Dialium cochinchinense Pierre - CAESALPINIACEAE

English   Lao   

Botanical descriptions Habitat and ecology Distribution

Botanical descriptions :

Diagnostic characters : Large deciduous trees, usually buttressed, resinous exudates turning red. Leaves imparipinnate, alternate, leaflets alternate, glabrous, without glands or dots. Flowers white. Fruit is an ovoid pod looking like berry blackening when ripen grouped in panicle. Seeds covered with whitish pulp when young.
Habit : Large deciduous tree, up to 35 m high, 80-100 cm in diameter. Branches ascending to the main trunk.
Trunk & bark : Trunk straight, slightly buttressed at base. Bark smooth, lenticellate, slightly rugose, grey or whitish grey, inner bark brownish.
Branches and branchlets or twigs : Twigs terete, glabrous, puberulent when young.
Exudates : Transparent resinous exudates turning reddish.
Leaves : Leaves compound, imparipinnate, alternate spiral, leaflets alternate, 4 -7 by 1.5 - 4.5 cm sized, ovate to elliptic, apex slightly acuminate, base rounded, slightly oblique, margin entire, glabrous on both sides.
Midrib flat above, primary vein single, secondary veins oblique to the midrib, widely parallel, anastomosing near the margin, tertiary veins finely reticulate.

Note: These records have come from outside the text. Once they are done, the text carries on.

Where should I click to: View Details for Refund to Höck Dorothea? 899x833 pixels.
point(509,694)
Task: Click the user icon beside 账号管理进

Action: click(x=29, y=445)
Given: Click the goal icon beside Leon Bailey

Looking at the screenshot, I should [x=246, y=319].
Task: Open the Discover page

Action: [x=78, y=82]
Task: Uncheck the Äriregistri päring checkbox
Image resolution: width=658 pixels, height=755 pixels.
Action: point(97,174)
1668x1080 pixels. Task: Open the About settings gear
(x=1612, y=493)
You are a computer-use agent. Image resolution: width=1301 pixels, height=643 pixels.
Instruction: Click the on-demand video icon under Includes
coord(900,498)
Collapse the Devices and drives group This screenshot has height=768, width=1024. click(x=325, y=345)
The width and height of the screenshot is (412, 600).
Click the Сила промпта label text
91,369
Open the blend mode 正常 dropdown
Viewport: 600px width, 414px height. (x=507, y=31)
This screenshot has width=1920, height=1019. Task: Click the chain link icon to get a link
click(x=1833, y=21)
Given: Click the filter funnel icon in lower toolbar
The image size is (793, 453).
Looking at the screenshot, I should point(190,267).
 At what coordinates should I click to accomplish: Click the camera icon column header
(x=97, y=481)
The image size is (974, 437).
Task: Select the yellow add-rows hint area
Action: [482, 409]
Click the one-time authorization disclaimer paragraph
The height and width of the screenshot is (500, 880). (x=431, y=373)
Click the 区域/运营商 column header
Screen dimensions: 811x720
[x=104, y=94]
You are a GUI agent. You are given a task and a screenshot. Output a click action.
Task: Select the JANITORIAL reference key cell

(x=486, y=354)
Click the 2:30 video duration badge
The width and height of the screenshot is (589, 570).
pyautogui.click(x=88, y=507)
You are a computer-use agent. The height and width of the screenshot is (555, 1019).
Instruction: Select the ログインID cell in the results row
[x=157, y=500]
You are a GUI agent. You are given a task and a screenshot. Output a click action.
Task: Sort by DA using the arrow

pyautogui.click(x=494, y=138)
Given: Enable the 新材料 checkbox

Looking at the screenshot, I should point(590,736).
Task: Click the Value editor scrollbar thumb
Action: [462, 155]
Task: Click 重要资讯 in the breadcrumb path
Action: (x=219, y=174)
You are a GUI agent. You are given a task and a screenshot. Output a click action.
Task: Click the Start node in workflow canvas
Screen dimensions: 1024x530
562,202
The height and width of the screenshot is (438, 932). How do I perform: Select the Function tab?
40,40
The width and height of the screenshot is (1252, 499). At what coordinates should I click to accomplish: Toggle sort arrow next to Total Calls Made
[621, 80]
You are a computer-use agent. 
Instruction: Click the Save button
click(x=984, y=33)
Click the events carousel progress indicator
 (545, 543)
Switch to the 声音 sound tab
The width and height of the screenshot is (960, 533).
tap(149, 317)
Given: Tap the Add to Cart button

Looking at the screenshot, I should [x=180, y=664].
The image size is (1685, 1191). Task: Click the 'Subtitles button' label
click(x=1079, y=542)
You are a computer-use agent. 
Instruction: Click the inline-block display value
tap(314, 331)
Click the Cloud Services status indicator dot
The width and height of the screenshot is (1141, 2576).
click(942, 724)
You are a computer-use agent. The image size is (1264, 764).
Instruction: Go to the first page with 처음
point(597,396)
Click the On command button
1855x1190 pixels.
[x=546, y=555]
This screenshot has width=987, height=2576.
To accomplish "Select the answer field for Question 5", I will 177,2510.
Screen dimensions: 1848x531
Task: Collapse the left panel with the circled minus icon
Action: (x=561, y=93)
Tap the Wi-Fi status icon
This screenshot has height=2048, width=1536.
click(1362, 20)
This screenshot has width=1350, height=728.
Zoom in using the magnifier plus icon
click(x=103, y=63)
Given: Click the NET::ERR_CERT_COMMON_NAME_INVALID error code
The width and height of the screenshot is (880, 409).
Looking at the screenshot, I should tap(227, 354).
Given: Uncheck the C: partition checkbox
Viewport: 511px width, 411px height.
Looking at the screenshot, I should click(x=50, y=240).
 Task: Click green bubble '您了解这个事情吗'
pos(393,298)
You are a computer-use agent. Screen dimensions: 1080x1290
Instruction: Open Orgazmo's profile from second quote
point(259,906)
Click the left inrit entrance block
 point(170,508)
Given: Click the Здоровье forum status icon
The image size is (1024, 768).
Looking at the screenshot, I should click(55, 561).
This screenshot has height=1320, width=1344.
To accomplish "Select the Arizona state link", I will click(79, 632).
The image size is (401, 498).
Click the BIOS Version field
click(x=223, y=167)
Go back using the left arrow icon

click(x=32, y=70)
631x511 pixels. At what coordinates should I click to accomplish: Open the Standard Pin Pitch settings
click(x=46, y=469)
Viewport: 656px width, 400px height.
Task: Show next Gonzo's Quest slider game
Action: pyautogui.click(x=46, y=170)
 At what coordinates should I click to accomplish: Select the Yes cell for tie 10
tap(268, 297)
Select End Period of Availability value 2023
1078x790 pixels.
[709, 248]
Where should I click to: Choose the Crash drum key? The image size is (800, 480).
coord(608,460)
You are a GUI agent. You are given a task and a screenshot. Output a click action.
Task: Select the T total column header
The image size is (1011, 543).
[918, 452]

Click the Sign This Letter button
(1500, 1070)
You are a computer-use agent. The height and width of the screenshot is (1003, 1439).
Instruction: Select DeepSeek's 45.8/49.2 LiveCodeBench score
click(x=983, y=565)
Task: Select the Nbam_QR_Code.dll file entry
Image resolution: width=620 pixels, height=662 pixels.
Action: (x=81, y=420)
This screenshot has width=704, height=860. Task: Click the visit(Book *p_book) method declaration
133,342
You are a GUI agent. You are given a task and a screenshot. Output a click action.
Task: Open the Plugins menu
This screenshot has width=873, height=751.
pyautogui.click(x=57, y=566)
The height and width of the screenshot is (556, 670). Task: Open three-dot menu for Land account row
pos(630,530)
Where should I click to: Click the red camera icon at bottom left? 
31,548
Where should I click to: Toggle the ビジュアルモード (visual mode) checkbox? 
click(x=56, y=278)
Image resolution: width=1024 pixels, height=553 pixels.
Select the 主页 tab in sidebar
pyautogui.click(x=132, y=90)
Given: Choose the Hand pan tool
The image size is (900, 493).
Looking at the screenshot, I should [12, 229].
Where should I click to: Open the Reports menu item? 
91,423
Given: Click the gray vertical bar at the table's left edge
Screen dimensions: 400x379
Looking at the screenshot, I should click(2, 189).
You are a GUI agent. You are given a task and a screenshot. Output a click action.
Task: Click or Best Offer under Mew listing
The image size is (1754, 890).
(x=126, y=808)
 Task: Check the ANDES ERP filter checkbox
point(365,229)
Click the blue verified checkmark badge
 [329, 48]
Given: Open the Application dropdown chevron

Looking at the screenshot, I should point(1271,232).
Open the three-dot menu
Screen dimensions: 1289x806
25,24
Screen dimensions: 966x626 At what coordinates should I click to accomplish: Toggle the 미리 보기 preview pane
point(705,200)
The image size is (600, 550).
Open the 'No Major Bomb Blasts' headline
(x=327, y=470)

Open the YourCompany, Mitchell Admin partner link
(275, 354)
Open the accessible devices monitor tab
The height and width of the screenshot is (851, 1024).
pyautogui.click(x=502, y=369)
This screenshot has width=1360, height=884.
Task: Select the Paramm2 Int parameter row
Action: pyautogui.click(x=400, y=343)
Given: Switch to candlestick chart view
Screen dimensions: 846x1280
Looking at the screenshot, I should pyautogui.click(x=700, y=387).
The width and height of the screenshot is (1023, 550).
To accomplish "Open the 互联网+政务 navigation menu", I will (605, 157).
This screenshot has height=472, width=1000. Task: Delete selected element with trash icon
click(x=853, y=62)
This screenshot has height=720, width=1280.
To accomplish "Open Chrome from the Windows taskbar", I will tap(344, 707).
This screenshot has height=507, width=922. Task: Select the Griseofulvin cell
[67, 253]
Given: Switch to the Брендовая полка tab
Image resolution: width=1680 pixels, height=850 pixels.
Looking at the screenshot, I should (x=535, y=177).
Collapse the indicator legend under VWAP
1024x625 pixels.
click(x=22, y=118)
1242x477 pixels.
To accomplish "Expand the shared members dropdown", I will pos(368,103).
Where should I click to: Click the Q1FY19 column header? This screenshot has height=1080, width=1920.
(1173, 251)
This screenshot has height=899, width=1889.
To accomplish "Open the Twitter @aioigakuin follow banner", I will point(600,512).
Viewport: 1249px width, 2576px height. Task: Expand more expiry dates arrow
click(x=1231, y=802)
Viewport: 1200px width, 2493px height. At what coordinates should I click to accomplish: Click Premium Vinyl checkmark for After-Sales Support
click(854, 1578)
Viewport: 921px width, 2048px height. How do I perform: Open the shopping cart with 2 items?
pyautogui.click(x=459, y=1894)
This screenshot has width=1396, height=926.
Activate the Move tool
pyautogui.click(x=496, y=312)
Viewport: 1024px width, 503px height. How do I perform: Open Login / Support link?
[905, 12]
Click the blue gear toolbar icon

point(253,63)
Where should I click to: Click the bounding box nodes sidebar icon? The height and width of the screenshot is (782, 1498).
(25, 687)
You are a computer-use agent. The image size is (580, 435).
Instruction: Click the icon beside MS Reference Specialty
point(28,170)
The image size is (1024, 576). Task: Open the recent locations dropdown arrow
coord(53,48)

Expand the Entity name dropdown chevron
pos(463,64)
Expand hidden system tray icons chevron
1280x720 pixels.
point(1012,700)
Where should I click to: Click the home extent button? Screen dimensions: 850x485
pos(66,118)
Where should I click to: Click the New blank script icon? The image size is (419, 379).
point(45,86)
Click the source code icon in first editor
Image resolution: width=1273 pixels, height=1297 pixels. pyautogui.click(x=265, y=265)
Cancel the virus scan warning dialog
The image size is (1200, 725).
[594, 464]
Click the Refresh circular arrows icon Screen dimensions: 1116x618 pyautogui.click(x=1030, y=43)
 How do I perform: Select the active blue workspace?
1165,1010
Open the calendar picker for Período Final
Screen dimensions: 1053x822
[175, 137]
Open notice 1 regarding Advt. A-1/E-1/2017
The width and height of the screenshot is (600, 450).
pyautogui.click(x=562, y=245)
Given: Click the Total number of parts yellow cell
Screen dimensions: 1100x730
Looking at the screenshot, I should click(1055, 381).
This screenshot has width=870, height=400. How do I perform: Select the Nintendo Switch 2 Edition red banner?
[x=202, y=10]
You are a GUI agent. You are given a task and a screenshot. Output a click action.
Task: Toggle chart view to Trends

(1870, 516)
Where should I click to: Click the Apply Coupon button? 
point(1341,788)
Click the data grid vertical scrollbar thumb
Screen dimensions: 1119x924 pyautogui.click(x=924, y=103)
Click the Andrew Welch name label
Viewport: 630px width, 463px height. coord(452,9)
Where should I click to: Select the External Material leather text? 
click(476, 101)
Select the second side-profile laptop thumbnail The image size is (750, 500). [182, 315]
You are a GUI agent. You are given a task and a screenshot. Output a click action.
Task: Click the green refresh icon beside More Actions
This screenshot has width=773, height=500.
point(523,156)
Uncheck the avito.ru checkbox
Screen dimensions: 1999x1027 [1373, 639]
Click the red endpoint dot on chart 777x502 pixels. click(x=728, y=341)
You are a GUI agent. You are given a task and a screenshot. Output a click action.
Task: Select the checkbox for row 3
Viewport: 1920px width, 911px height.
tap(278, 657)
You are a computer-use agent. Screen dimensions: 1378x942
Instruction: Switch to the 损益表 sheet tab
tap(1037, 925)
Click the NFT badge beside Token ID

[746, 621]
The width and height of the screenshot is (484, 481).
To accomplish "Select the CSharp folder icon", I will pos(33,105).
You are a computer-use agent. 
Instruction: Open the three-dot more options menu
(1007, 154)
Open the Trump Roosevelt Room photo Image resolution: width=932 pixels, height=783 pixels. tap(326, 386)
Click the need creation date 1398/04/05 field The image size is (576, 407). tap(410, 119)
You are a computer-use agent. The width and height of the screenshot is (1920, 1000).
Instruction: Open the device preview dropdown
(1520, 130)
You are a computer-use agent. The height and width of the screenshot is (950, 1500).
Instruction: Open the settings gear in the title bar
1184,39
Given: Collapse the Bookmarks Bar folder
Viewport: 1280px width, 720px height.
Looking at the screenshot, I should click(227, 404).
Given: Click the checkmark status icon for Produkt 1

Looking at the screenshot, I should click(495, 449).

Rachis 10 cm long. Stipule small, caducous.
Inflorescences or flowers : Flowers white grouped in terminal or axillary panicle, bisexual, pedicel shorter than 5 mm, pubescent to glabrous.
Fruits : Fruit is a pod, ovoid, slightly laterally compressed, 1.5 by 0.8-0.9 cm sized, finely pubescent to velvety, light green when young becoming black when mature.
Seeds : One to two seeds per pod, longitudinally and finely striate, covered with whitish pulp when young, becoming reddish brown.

Habitat and ecology :

In evergreen or mixed deciduous forests up to 800 m altitude in mixture with Dalbergia spp, Stereospermum spp., Terminalia spp., Shorea spp. Flowering period: March to July; fruiting time: June to November.

Distribution :

Burma (Myanmar), Cambodia, Malaysia, Thailand, Vietnam and Laos (Khammouan, Savannakhet, Vientiane,…).

Remark/notes/uses :
The wood is used as house pillars and in making pulleys, rice mills and wheel hubs for carts. The bark yields a brown dye and is a substitute for Areca in betel quid. The fruit of the velvet tamarind is used for a desert, ripened fruits are mixed with sugar and chilli peppers, wrapped in thin plastic sheets and sold in markets.

Specimens studied :
BT 28, BT 206 (Herbarium of Faculty of Sciences-NUoL, NHN-Leiden and CIRAD-Montpellier).

Literature :
Dung, Vu Van. 1996. Vietnam Forest Trees. Agriculture Publishing House, Hanoi, Vietnam.
Flore Générale de l’Indochine. 1908-1916. Vol.2, Fasc. 1-3. Muséum National d'Histoire Naturelle, Laboratoire de Phanérogamie, Paris, France.
Hoang Van Sam, K. Nathavong & P.J.A. Keβler. 2004. Trees of Laos and Vietnam: A field guide to 100 economically or ecologically important species. Blumea no 49.
Larsen K., Larsen S.S. & Vidal J.E. 1980. Leguminosae- Caesalpiniaceae. Flore du Cambodge, du Laos et du Viêtnam, No 18. Muséum National d'Histoire Naturelle, Paris, France.
Larsen K., Larsen S.S. & Vidal J.E. 1984. Leguminosae- Caesalpiniaceae. Flora of Thailand, Vol. 4, part 1. The Forest Herbarium, Royal Forest Department, Bangkok, Thailand.
Tree Flora of Malaya. 1983. A manual for Foresters, Vol. 1. Forest Department, West Malaysia. Multiprint Services.